Jason Robert, of ASU’s School of Life Sciences and Center for Biology & Society, will deliver a seminar entitled Motivating population health intervention research: Ethics, evidence, and policy action, from 9:30 to 10:30 a.m. in CRL B119.
The seminar will draw on his work in the area of population health intervention research (PHIR) and what ethical considerations drive the demand for such research. PHIR, which aims to improve the effectiveness of interventions to achieve population health outcomes, involves designing, implementing and evaluating practices, programs and policies to address social and community determinants of health.
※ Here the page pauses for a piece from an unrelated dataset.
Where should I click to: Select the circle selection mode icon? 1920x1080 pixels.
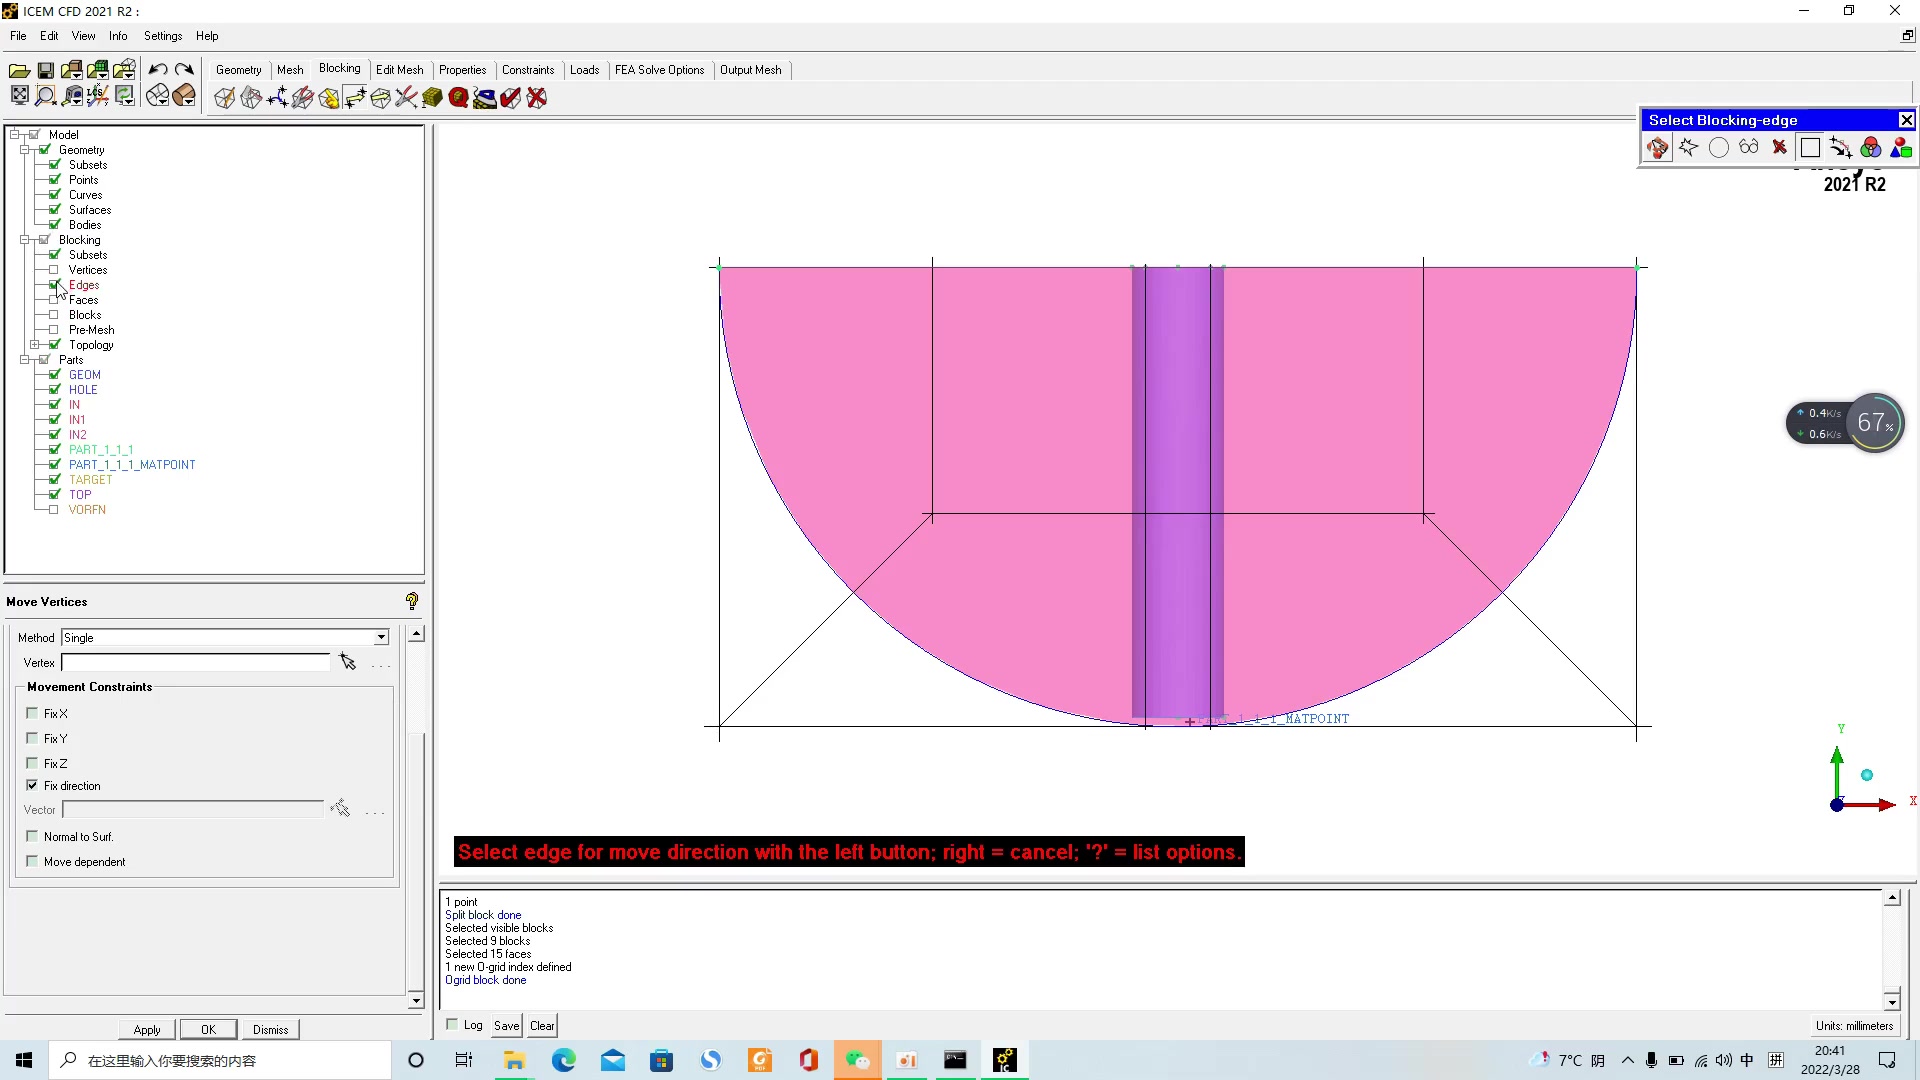click(x=1719, y=148)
A key aim of the research is to generate evidence to help support policy decisions to alter the distributions of health risks and outcomes.
The presentation by Robert will explore the complex intersection of ethics, evidence and policy, addressing questions such as why researchers engage in population-level health research, what is the morally appropriate response to the description of patterns of population health, what it means to build healthier communities through population health intervention research, and what is the ethical rationale for such efforts.
Robert earned his MA and PhD at McMaster University, training as a philosopher of biology and a bioethicist. He was an assistant professor of philosophy at Dalhousie University before moving to ASU in 2004, where he is now the Lincoln Associate Professor of Ethics in Biotechnology and Medicine, the Franca Oreffice Dean’s Distinguished Professor in the Life Sciences, and director of the Bioethics, Policy, and Law Program.
His areas of expertise include health sciences policy, public health ethics, philosophy of life sciences and bioethics. More recently he has focused on population health interventions, and in particular how to motivate research programs in this field, and the adoption of programs designed to resolve inequities in health.
All are welcome to attend the seminar.